- Problem set:
**a)** Translate this sentence from the lecture on language in the Deaf world into Spanish: "On the boat trip back Clerc taught Gaullaudet French Sign Language and Gaullaudet taught Clerc English."
**b)** According to the lecture on language in the Deaf world, in what decade did the Abbé de l'Epée establish the first public school for the Deaf?
**c)** From the lecture on language in the Deaf world, reproduce word for word the passage between "Lecture 15: Language" and "of the mind.", inclusive.

- Excerpt provided:
○ ○ ○ ○ ○ ○ ○

Lecture 15: Language in the Deaf World

What matters deafness of the ear, when the mind hears. The one true deafness, the incurable deafness, is that of the mind.
-- Victor Hugo to Ferdinand Berthier, November 25, 1845

Some History

France was the cradle of Western deaf education. In the 1760s the Abbé de l'Epée established the first public school for the Deaf in history. l'Epée observed two Deaf girls signing and realized that this could be used in their education. He apparently did not realize that OFSL was a fully developed, natural language. Instead, he immediately set about modifying the signed language that his pupils taught him. He devised signs to represent all the verb endings, articles prepositions, and auxiliary verbs which are present in spoken French. Thus, for example, the word "believe" was analyzed as the sum of "know" plus "feel" plus "say" plus "not see" and it was signed by executing the corresponding four signs and that for "verb" (Lane, 1980:122). By the early 19th century, when the Paris school had been taken over by l'Epée's successor, Sicard, former teachers and students from the Paris school had gone on to establish several schools in France.

In 1816 a young protestant minister, Thomas Gaullaudet, was sent to England by a group of parents of Deaf American children to learn the Braidwood method. The Braidwoods had several schools in Britain but refused to divulge their methods and suggested that instead they come and set up an American franchise. This turn of events must have been frustrating for the young Gaullaudet but it was just as well for the history of Deaf education in America because the Braidwoods used a strictly oral method.

While in London Gaullaudet met a group of l'Epée's students, including Sicard and Laurent Clerc. He travelled back to France to see their techniques in action. He was impressed and persuaded the Deaf Clerc to travel back to Hartford with him to establish the first American school for the Deaf. On the boat trip back Clerc taught Gaullaudet French Sign Language and Gaullaudet taught Clerc English. Within a short time they established a school and ASL grew out of the creolization of French Sign Language and the native sign of Americans, many of whom came from the Deaf community on Martha's Vineyard. Today, linguists estimate that there may be as much as 58 percent cognates for a sample of 872 modern ASL and FSL words (Lane, 1987:55). Modern British Sign Language and ASL, on the other hand, are almost mutually incomprehensible.

○ ○ ○ ○ ○ ○ ○

- Stored data:
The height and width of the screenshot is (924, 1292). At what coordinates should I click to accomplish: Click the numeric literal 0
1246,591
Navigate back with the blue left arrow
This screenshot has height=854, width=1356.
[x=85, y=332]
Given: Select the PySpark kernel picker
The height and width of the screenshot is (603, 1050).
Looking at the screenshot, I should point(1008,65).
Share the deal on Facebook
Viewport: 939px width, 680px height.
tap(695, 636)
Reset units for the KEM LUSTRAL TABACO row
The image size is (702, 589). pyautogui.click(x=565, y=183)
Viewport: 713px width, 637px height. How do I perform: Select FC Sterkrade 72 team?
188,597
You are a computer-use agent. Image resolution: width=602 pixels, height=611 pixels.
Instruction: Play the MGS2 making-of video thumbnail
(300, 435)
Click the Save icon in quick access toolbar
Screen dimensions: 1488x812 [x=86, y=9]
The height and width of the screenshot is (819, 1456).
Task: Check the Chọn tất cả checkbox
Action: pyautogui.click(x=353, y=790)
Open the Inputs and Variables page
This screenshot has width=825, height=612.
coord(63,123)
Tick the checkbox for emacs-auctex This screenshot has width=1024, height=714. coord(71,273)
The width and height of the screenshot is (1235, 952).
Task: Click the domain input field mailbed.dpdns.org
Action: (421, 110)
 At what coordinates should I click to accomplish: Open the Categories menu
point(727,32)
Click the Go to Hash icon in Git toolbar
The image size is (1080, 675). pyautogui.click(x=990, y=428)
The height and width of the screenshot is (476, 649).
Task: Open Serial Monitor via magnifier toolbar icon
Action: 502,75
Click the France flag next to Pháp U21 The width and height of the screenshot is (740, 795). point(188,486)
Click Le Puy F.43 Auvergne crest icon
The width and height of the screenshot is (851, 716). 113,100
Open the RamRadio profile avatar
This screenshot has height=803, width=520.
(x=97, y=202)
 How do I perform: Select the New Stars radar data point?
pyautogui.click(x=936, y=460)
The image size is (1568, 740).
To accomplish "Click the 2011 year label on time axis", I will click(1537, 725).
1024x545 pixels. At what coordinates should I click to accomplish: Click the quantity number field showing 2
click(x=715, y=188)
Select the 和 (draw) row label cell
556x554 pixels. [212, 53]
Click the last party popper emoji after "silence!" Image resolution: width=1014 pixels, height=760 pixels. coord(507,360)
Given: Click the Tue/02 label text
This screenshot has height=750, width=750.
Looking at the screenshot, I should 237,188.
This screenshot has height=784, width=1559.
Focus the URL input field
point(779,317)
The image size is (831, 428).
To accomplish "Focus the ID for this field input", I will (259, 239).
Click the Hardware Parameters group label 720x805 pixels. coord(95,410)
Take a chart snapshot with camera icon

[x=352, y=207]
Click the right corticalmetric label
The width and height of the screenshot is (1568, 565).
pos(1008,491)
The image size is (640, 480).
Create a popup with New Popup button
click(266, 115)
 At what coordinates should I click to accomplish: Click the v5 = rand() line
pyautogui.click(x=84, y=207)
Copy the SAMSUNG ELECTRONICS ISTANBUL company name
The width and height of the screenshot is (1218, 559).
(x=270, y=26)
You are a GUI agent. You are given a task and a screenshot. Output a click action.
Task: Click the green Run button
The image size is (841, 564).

○ ○ ○ ○ ○ ○ ○

- Answers to this exercise:
**a)** En el viaje de regreso en barco, Clerc le enseñó a Gaullaudet la lengua de señas francesa y Gaullaudet le enseñó inglés a Clerc.

**b)** The 1760s.

**c)**
Lecture 15: Language in the Deaf World

What matters deafness of the ear, when the mind hears. The one true deafness, the incurable deafness, is that of the mind.